Foreign Affairs minister Moses Wetang’ula arrived in Nairobi on Sunday evening after being evacuated from the Malian capital of Bamako, where soldiers have deposed their president.
His plane landed at the Jomo Kenyatta International Airport shortly after 7.10pm from Lagos, Nigeria, where he had been taken after the evacuation.
He was in the company of Zimbabwean Foreign Affairs minister Simbarashe Mumbengegwi and five other Kenyans.
Addressing a press conference at the airport, the minister said he was happy to be back home.
“Staying in a hotel room for all that time was not easy, but through prayers by Kenyans, it was well with us,” he said.
“This should be the last time such a coup takes place anywhere in the continent. It is not fair for young excited soldiers to drive democratically elected leaders out of office,” he said.
Earlier, a statement from his ministry said: “The minister for Foreign Affairs was last (Saturday) night safely evacuated from Bamako, Mali.
“The government successfully managed to charter a flight to evacuate the minister after securing clearance from the Mali military authority in charge. (READ: Mali coup leader pledges safe release of Kenyans)
“The government officials accompanying the minister and two other Kenyans were also evacuated and were on the nine seater chartered flight.
“The government also chartered another flight from Dakar, Senegal, to evacuate the remaining Kenyans and we are still waiting for details from Dakar.”
Others evacuated are Mr Anthony Safari, Mr Gilbert K Ng’eno, Mr Boniface Munzala, Mr Dickson Omosa and Mr Michael Odera.
Mr Wetang’ula gave an update of his location on Facebook on Sunday morning: “Thank God! We have been evacuated from Bamako by a GoK chartered plane.
“We have arrived in Lagos, Nigeria, and enthusiastically received by Kenyans led by the KQ manager in the region, my good old friend Mr Maundu. We thank you all. We take a KQ flight in the morning for Nairobi arriving 6pm.”
A subsequent Facebook posting stated: “ It is amazing how the soldiers who were shooting all around us upon receiving no-nonsense messages from UN Secretary General Ban Ki-moon and AU Commission chair Jean Ping to not only ensure our safety but also give us safe passage suddenly turned up in large numbers (close to 100) to escort us to the airport.
“In fact, my car with the colleague from Zimbabwe was driven by the Commissioner of Police. This did not take away our fear as both him and his mate adorned two guns each. Never mind we are now safely away.”
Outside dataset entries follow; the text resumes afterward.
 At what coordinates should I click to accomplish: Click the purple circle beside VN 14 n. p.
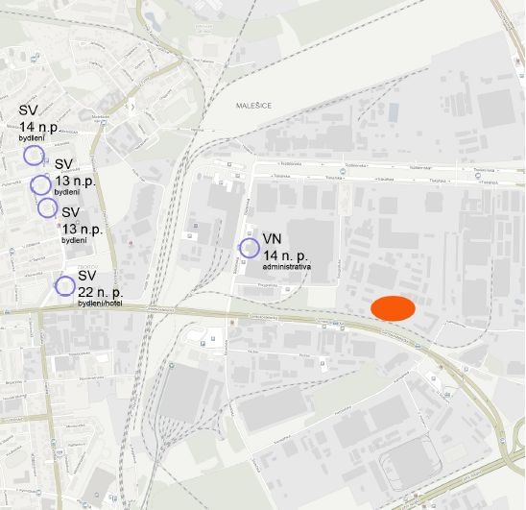coord(250,248)
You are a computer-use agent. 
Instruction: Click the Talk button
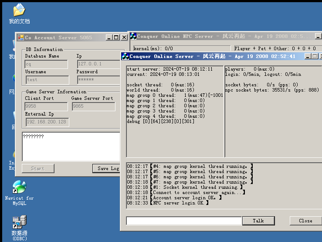[x=258, y=221]
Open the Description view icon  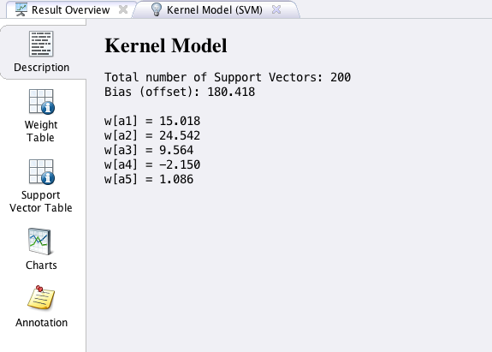pyautogui.click(x=41, y=44)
“I travelled to Bamako on a Saturday to help our office in Mali refocus our work plan. All went well but on the day I was meant to leave the country, hell broke loose; there was a coup,” Mr Kaberia told the Nation on arrival at Jomo Kenyatta International Airport on Sunday morning.
Mr Wetang’ula had attended an African Union peace and security meeting in Bamako when the soldiers seized power on Wednesday and ordered the borders and airspace closed.
The 54-member AU condemned the coup and suspended Mali until it restored democratic rule.
Mr Wetang’ula posted a message on Facebook late on Wednesday saying fighting broke out in Mali’s capital city, Bamako, just as he was about to leave his hotel for the airport.
The message said in part: “A coup d’état has taken place in Mali as I was about to leave for the airport. May not be able to leave. Airspace closed. Pray for me.”